Que los hechos no tienen un pase y deben ser
condenados es algo que no ofrece dudas.
Hay al menos dos consideraciones que van más allá de
los hechos y que son los que elevan la desagradable anécdota hasta el nivel de
categoría. Y a mí, con perdón, es lo que más me preocupa.

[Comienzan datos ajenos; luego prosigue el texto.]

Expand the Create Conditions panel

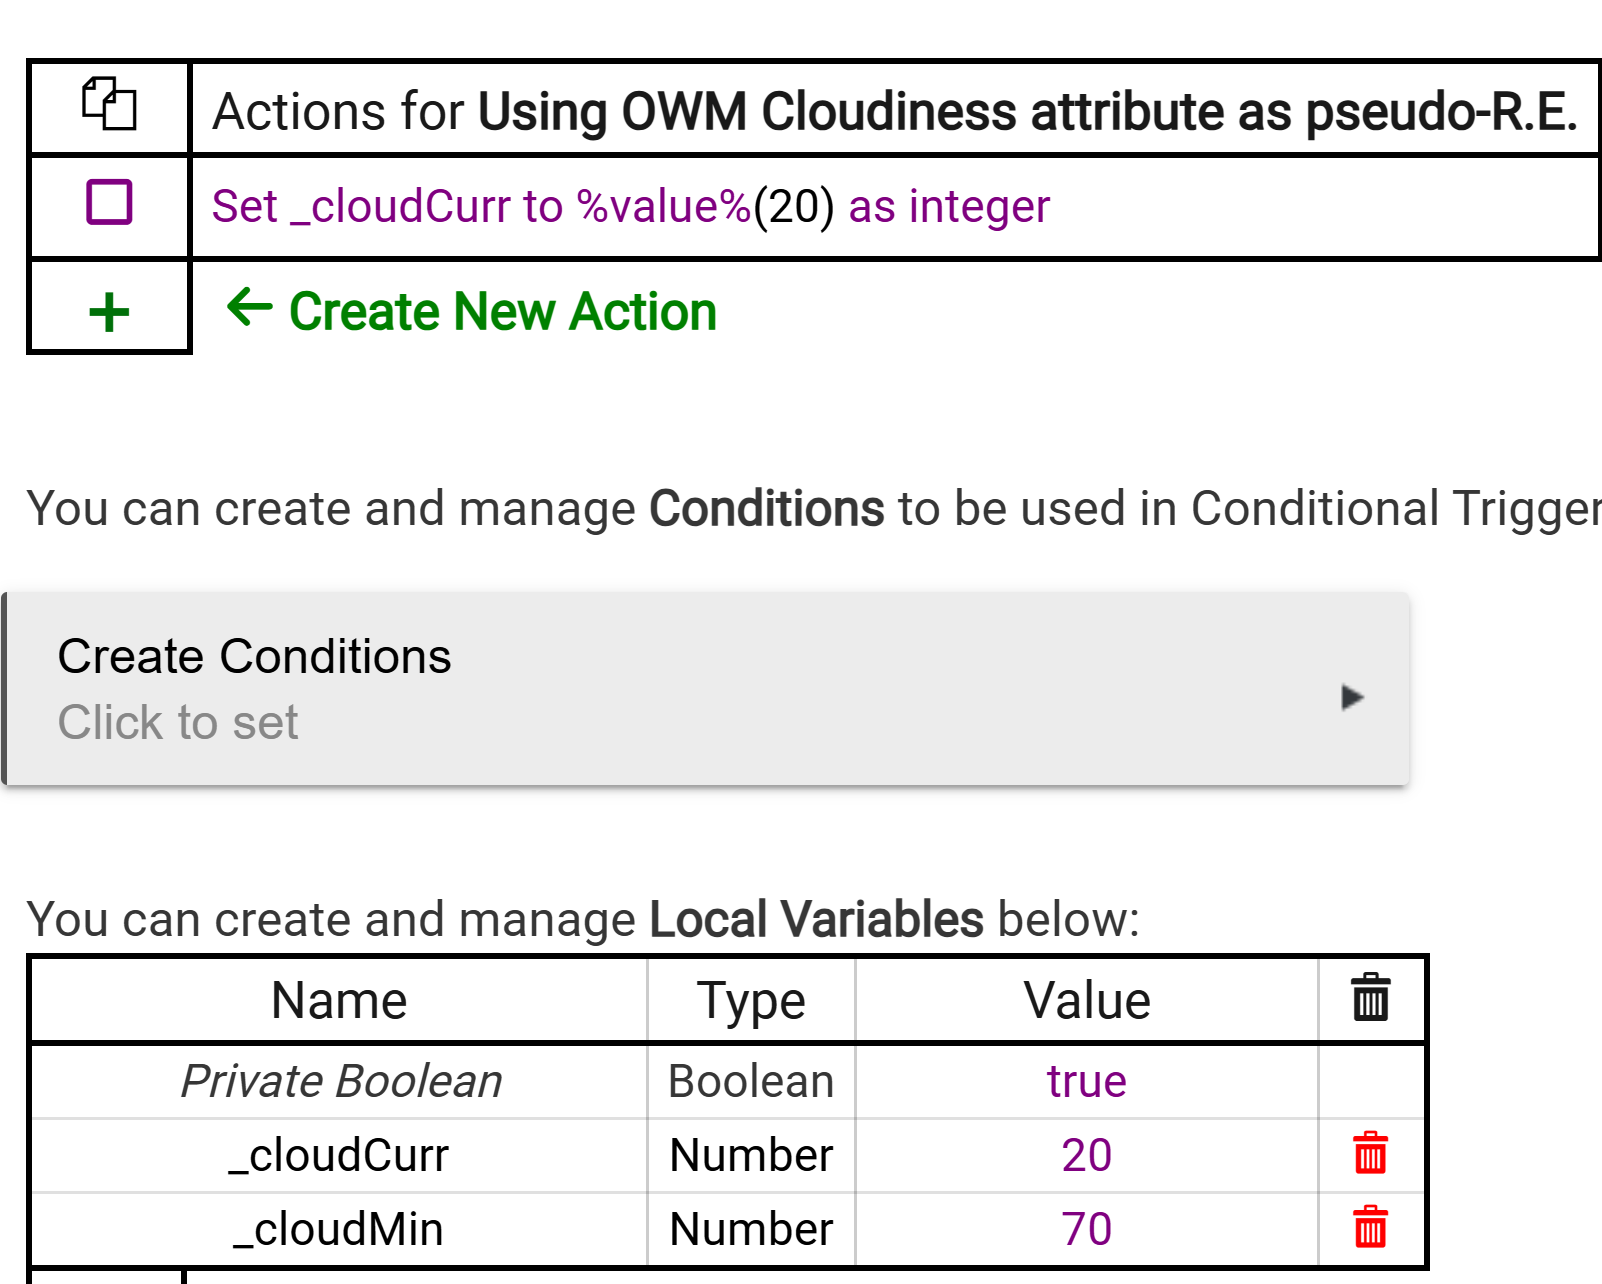tap(700, 690)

La primera de ellas me anima a considerar qué tipo de
gente es el que comete tales tropelías. De estos polvos vendrán los futuros
lodos y a más de uno de estos arrogantes pijos (el dinero aguanta matrículas y
el que aguanta gana y termina con el título en la mano) se le verá en puestos
de esos que llaman de responsabilidad social, dictando leyes, impartiendo
justicia, seleccionando personal o decidiendo por otros muchos y modelando su
actividad vital. Y lo pagaremos todos, pero sobre todo los de menos poder
adquisitivo; también los que tienen que labrarse un porvenir a base de esfuerzo
personal, de becas y de trabajo añadido.
La segunda creo que aún tiene mayor alcance. Se tiende
a asociar ciertas actividades a edades distintas, y son de uso continuo frases
como estas: «Son jóvenes, hay que entenderlos». «Ya se les pasará con el
tiempo». Y así toda una ristra de tópicos más. No niego la importancia que la
biología posee en el desarrollo vital de cada uno de nosotros, pero me opongo
radicalmente a ceder todo a ese impulso. Si así fuera, tendríamos que dejar a
los niños que hicieran lo que su impulso les pida, por ejemplo. Y no lo
hacemos, ni debemos hacerlo. Pues creo que lo que sirve para los niños lo
podemos aplicar a los jóvenes, a los adultos, a los maduros y a los ancianos… A
todo el mundo. La educación (ex + ducere,
conducir fuera de, sacar del camino, buscar el camino adecuado, reconducir…) no
nos invita a dar el placet a todo,
sino a negar aquello que, desde una concepción racional, comporta perjuicios
para el que realiza esos hechos. Si así fuera, tendría que ser, precisamente en
la edad juvenil, cuando más cuidado deberíamos poner en regular y hasta
prohibir estas acciones; que ya habrá tiempos en las que esto resulte más
sencillo. Esta sería, creo, una concepción de la educación distinta a aquella
basada en un sencillo laisser faire, laisser
passer, que tan bien le viene a este atajo de privilegiados. En la educación,
hay que dejar que se desarrollen todas las potencialidades que lleva en sí la
persona, pero esto poco o nada tiene que ver con la necesidad de regular los
impulsos más elementales, que nos conducen hasta el nivel ínfimo de los brutos
y animales.
Por desgracia, toda esta serie de ‘novatadas’ se
repite cada principio de curso en demasiados lugares próximos al ámbito
universitario. Ya se sabe, «son jóvenes, son así, no pasa nada».
Como respondo cuando se me acerca un perro y el dueño
me dice «no tengas miedo, no hace nada». No hace nada hasta que hace.